That is an impossible position for such shareholders to be in in public companies. There is no way in which they could discover at the time of selling of some shares whether any particular land had been sold in the last few weeks or months. I should like to know how the Revenue can make a computation as to the proportion of the share price in relation to a particular capital gain in the last three years. Is it to ask the company to make an appreciation of that part of its portfolio?

When the Income Tax Act. 1952, was passed provision was made about Surtax on the undistributed income under Sec- tion 256 (1 and 5) and public companies were excluded from this provision. I presume that the reason they were excluded was that such companies with a Stock Exchange quotation of more than 25 per cent. of shares owned by the public would be forced to act in a responsible fashion. If the Revenue found that such a company was not acting in a responsible fashion some provision would have to be made. I can well understand that if a person acquired a shell company, and made a gain, if this Amendment were accepted, there should be a tax.

There is, however, the fact that first, he would have to acquire a shell company, which would cost a considerable sum of money. Secondly, he would have to sell 25 per cent. of the shares to the public, and, thirdly, he would have to get a Stock Exchange quotation. I should have thought that one could stop such a device for avoiding tax by arranging that such provisions would not be given to such a shell company for this purpose. If that is not accepted, surely it is reasonable to say that a public company is not to be charged under this Clause unless control passes or a substantial volume of the shares are sold during any one period. It would be a bureaucratic impossibility if the position were created in which, if a substantial shareholder sold a small proportion of his shares—say, £1,000 or £500 worth—the Revenue had to go through the process of calculating exactly what proportion of the £1,000 or £500 worth of shares was connected with a development or a property acquired during the last three years.

Mr. Dudley Williams (Exeter)

It is even worse that that. If somebody owned 5.1 per cent. and sold 0.2 per cent. of his shareholding, would he be taxed on the 0.2 per cent. which he sold, but not be taxed if he subsequently sold the 4.9 per cent.?

Mr. Walker

I have difficulty in reading the general complications of the Clause, but I should imagine that he could sell the 0.2 per cent. and he taxed and sell the 4.9 per cent. and not be taxed. Then there is the question of related shareholders. A person may have 5 per cent. with a brother, a mother, a sister, a son or a daughter. It must often happen that two or more members of a family hold shares in a company without knowing the holdings of the other person. In any case, how does one know who has a 5 per cent. holding in a public company? People use nominees. It will be very difficult for the Revenue to discover on each share transaction in a property company whether a person has 5 per cent. of the shares. The Revenue will have to trace through all the names of the nominees.

I ask the Government to give careful consideration to the Amendment. Some provision should be made to stop the bureaucratic nonsense which will arise if the Clause goes through unamended. It must be remembered that the majority of public companies act in a perfectly reasonable way and develop their properties or acquire properties in the normal course of their business and are taxed in the normal way.

Written instruction 1
Translate this sentence from the debate passage on taxing shares in public companies into Spanish: "It must often happen that two or more members of a family hold shares in a company without knowing the holdings of the other person."
Written instruction 2
From the debate passage on taxing shares in public companies, write out word for word everything from "That is an impossible" down to "of its portfolio?".

Data records
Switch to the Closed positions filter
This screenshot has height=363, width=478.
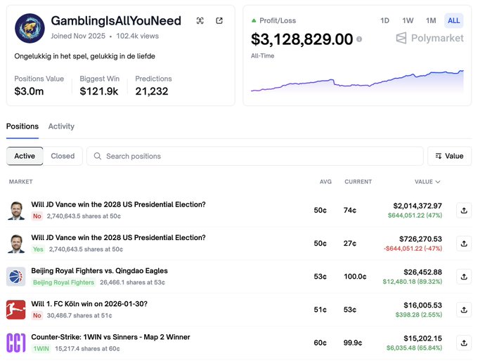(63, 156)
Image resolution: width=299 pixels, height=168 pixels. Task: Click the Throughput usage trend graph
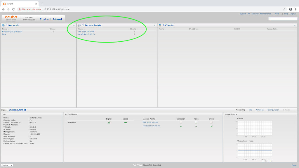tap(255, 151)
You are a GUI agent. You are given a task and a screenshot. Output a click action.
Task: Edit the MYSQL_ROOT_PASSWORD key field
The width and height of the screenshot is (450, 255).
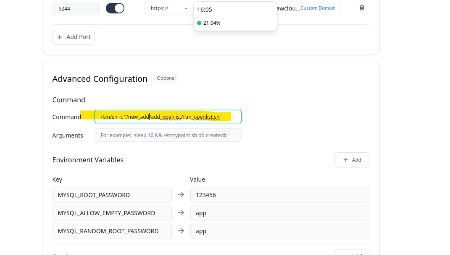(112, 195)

Correct result 1
A menudo debe ocurrir que dos o más miembros de una familia posean acciones de una empresa sin conocer las participaciones de la otra persona.

Correct result 2
That is an impossible position for such shareholders to be in in public companies. There is no way in which they could discover at the time of selling of some shares whether any particular land had been sold in the last few weeks or months. I should like to know how the Revenue can make a computation as to the proportion of the share price in relation to a particular capital gain in the last three years. Is it to ask the company to make an appreciation of that part of its portfolio?